There are situations when some products and trade practices lend themselves to oversight and regulations from both agencies. The problem is the agencies differ in the way to regulate or enforce rules even when they agree on the goal. The differences extend beyond violations to remedy and legal standards, said the experts.

The CFTC is typically viewed as having weaker enforcement rules and authority over the markets and its supervision offers more freedom to exchanges on how to operate. But under the SEC’s less flexible approach, exchanges are required to comply with numerous, prescriptive regulations.

In recent months, the CFTC under new Chairman Gary Gensler has moved to improve its oversight of markets and has been pursuing cases of fraud. The CFTC is now looking into establishing position limits for energy products in an attempt to stamp out excessive speculation and to ensure a thriving competitive environment in the energy markets.

The enforcement discussion today came a day after a report by the SEC’s inspector general criticized the agency for missing red flags on swindler Bernard Madoff going back as far as 1992.

John Coffee, a legal scholar on insider trading and a professor at Columbia Law School, hinted to the Madoff affair in his address to the meeting. In order to avoid another Madoff-type problem, he urged the two agencies to establish “a fraud college” where the two agencies can train their staff on how to detect suspicious market activities and other red flags for fraud and other types of market manipulation.

And because securities litigation are often complex and can be time-consuming, Coffee said, regulators can resort to issuing “cease and desist” orders to stop potential market manipulation.

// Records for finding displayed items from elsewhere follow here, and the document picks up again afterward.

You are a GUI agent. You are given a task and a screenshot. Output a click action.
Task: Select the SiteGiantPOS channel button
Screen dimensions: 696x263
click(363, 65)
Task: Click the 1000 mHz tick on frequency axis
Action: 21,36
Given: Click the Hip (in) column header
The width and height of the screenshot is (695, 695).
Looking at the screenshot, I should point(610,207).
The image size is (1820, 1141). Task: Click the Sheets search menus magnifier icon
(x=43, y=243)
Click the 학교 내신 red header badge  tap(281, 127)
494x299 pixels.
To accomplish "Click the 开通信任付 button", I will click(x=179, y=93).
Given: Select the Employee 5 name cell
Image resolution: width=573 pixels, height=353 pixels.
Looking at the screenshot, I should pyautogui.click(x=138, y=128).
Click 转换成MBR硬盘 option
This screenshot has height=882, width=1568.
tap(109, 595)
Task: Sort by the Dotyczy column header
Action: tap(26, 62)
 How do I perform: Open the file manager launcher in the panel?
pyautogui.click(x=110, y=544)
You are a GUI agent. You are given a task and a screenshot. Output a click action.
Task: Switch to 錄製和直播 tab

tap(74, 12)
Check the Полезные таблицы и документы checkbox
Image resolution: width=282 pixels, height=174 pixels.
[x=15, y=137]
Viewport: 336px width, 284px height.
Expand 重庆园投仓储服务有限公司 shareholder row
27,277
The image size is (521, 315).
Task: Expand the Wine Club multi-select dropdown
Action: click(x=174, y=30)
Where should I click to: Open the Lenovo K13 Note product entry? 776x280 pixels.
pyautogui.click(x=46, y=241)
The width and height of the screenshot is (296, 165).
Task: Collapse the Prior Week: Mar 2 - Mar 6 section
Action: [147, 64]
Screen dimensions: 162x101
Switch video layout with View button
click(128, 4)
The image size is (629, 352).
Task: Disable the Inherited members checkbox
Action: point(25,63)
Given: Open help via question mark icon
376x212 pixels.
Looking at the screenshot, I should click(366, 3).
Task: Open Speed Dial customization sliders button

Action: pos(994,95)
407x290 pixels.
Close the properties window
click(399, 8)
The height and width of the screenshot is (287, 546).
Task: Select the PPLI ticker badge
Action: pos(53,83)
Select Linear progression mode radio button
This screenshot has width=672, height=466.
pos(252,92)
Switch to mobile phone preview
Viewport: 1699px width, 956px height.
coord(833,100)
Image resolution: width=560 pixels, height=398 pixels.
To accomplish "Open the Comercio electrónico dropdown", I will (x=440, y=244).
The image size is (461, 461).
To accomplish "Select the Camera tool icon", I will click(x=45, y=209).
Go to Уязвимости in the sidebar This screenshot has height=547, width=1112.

He supported the imposition of position limits, which the CFTC now wants to extend to energy trading. SEC Chairman Mary Shapiro agreed with both suggestions and said she was already looking to improve staff training on fraud detection.

Gensler acknowledged the differences between the two agencies and said he was in favor of cooperation among regulators, although his agency may have to seek additional authority from Congress to do so.